Потребительная стоимость, которая была включена в меновую стоимость имплицитно, теперь, в обращенной действительности спектакля, должна провозглашаться эксплицитно, как раз потому, что ее подлинная действительность подтачивается сверхразвитой рыночной экономикой, и потому, что для фальшивой жизни становится необходимым некое псевдо-подтверждение.

49

Спектакль есть другая сторона денег — всеобщего абстрактного эквивалента всех товаров. Но если деньги подчинили себе общество как репрезентация главной эквивалентности, то есть обмениваемости многообразных благ, чье потребление оставалось несравнимым, спектакль представляет собой их развившееся современное дополнение, где вся полнота товарного мира появляется оптом, как некая всеобщая эквивалентность того, чем совокупность общества может быть и что делать. Спектакль есть деньги, на которые мы только смотрим, ибо в нем тотальность потребления уже заместилась тотальностью абстрактного представления. Спектакль не просто слуга псевдопотребления, он уже сам по себе есть псевдопотребление жизни.

50

Сосредоточенный результат общественного труда в момент экономического изобилия становится видимым и подчиняет всякую действительность видимости, которая теперь становится его продуктом. Капитал больше не невидимый центр, управляющий способом производства, ибо его накопление распространяется вплоть до самой периферии в форме ощущаемых объектов. Все протяжение общества — это его портрет.

51

Победа самостоятельной экономики должна в то же время стать ее гибелью. Высвобожденные ею силы подавляют экономическую необходимость, которая была незыблемой основой прежних обществ. Когда она заменяет ее необходимостью бесконечного экономического развития, она может замещать удовлетворение первичных признаваемых в общем человеческих потребностей лишь непрерывной фабрикацией псевдопотребностей, которые сводятся к единственной псевдопотребности — поддерживать ее господство. Но самостоятельная экономика навсегда отделяется от этой глубинной потребности по мере того, как она выходит из общественного бессознательного, которое от нее зависело, о том не ведая. «Все сознательное потребляется.
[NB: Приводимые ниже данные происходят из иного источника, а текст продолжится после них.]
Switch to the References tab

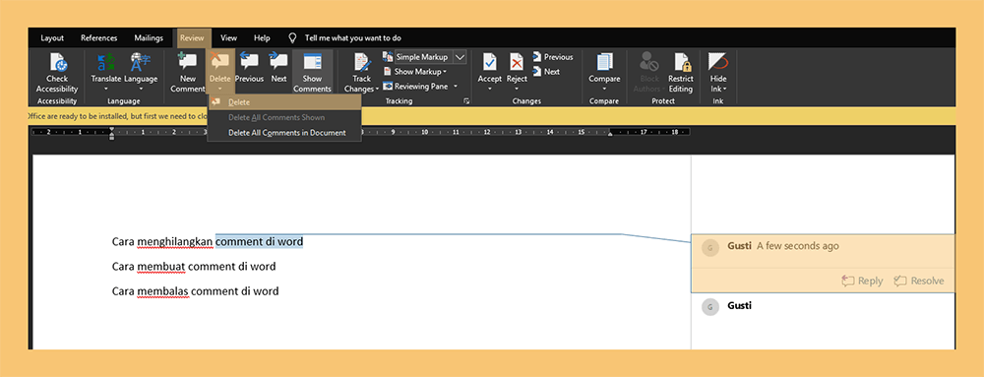pos(99,38)
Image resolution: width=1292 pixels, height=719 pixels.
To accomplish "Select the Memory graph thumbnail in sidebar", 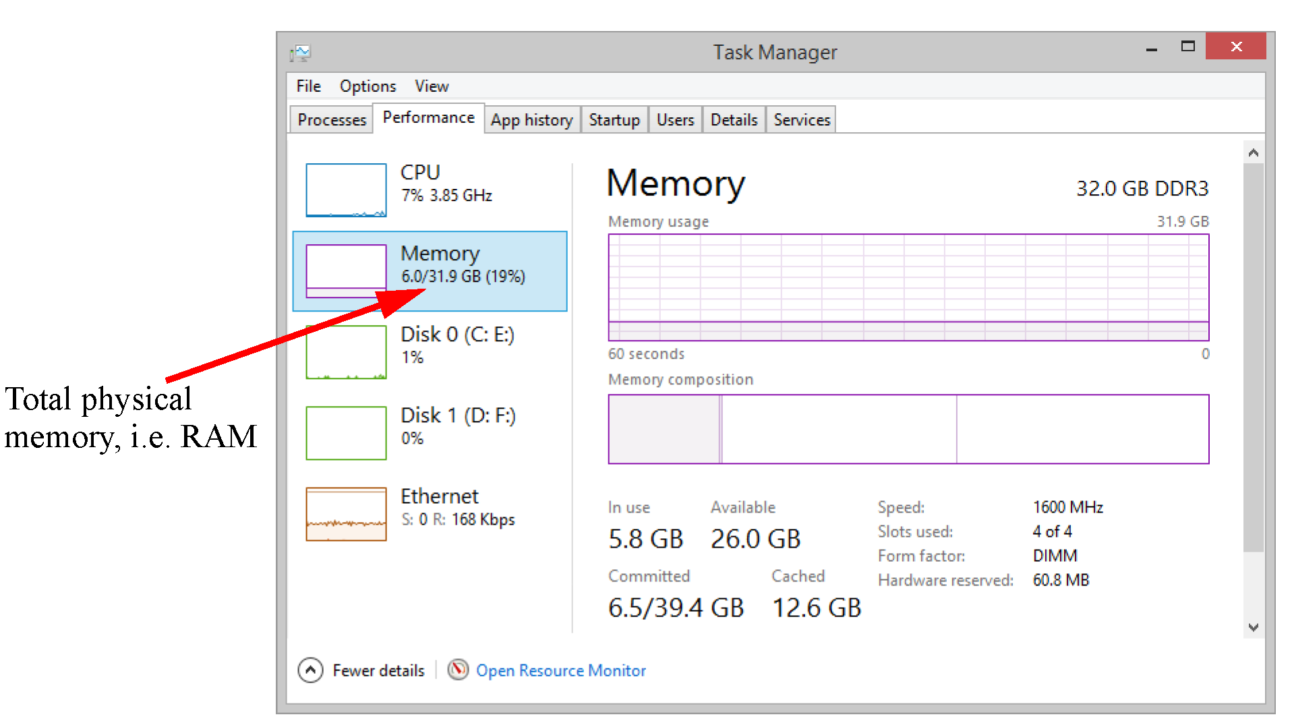I will click(x=346, y=271).
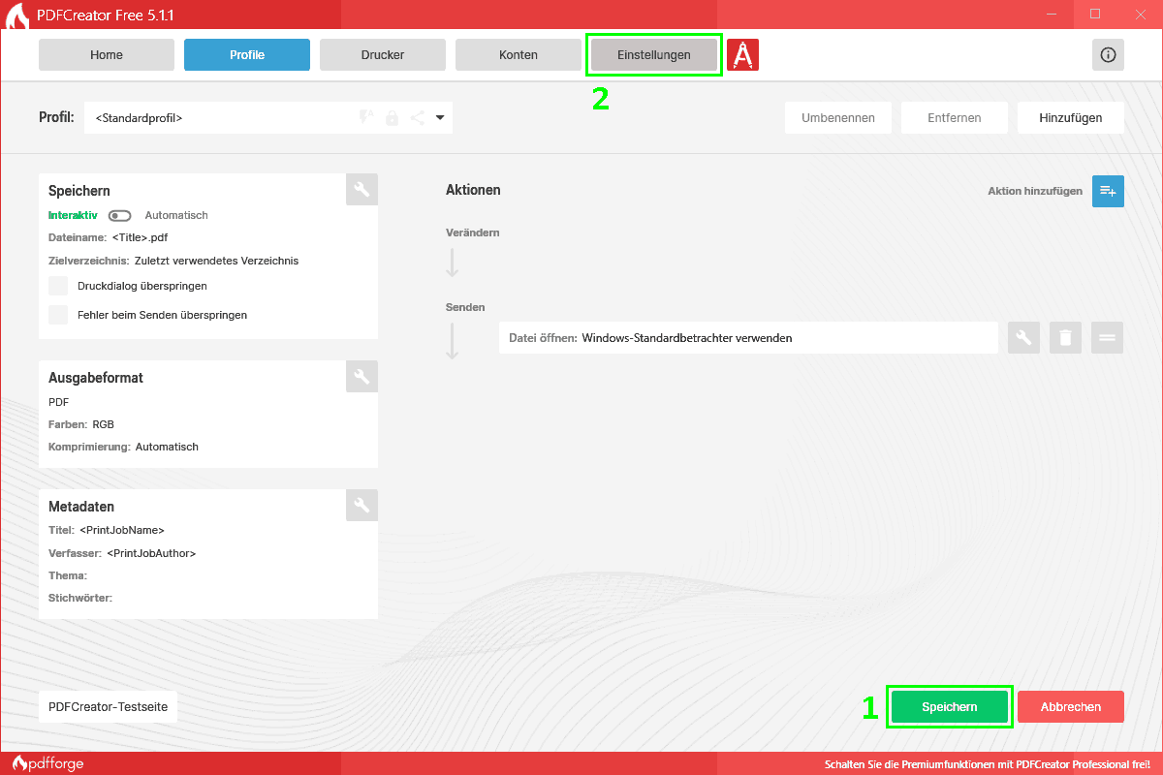Click the Hinzufügen profile button
This screenshot has width=1163, height=775.
1070,118
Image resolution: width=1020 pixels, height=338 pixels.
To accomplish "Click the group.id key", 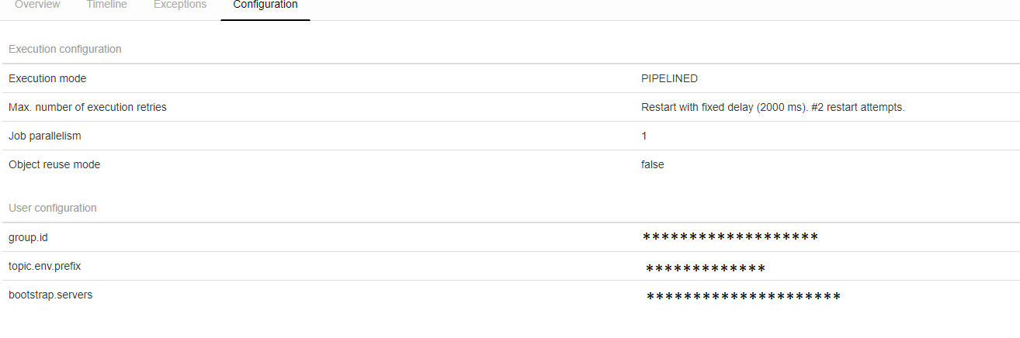I will [29, 237].
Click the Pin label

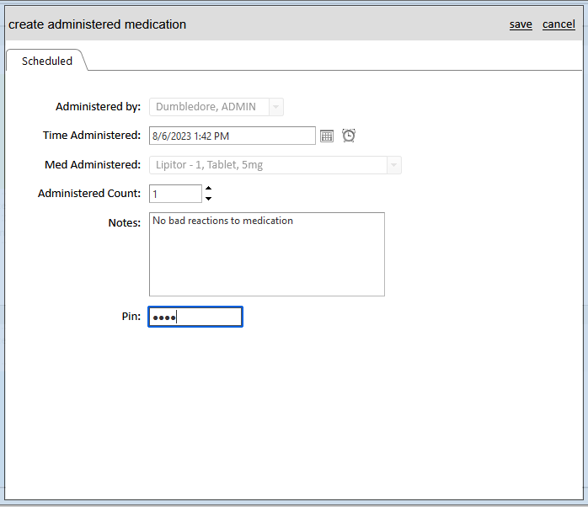[x=131, y=316]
Бессознательное — остается неизменным. Но, стоит ему высвободиться, не превратится ли оно, в свою очередь, в руины?» (Фрейд).

52

В момент, когда общество открывает, что оно зависит от экономики, на самом деле уже экономика зависит от него. Та подспудная мощь, которая возросла настолько, что смогла проявиться в качестве верховной, таким образом утратила свое могущество. Там, где было экономическое Оно, должно стать Я. Субъект может возникнуть лишь из общества, то есть из существующей в нем борьбе. Его возможное существование полностью зависит от результатов классовой борьбы, которая проявляет себя и как продукт, и как производитель экономического основания истории.

53

Сознание желания и желание сознания тождественны этому проекту, в своей негативной форме стремящемуся к уничтожению классов, то есть к прямому овладению трудящимися всеми сферами собственной деятельности. Его противоположностью является общество спектакля, где товар сам созерцает себя в созданном им самим мире.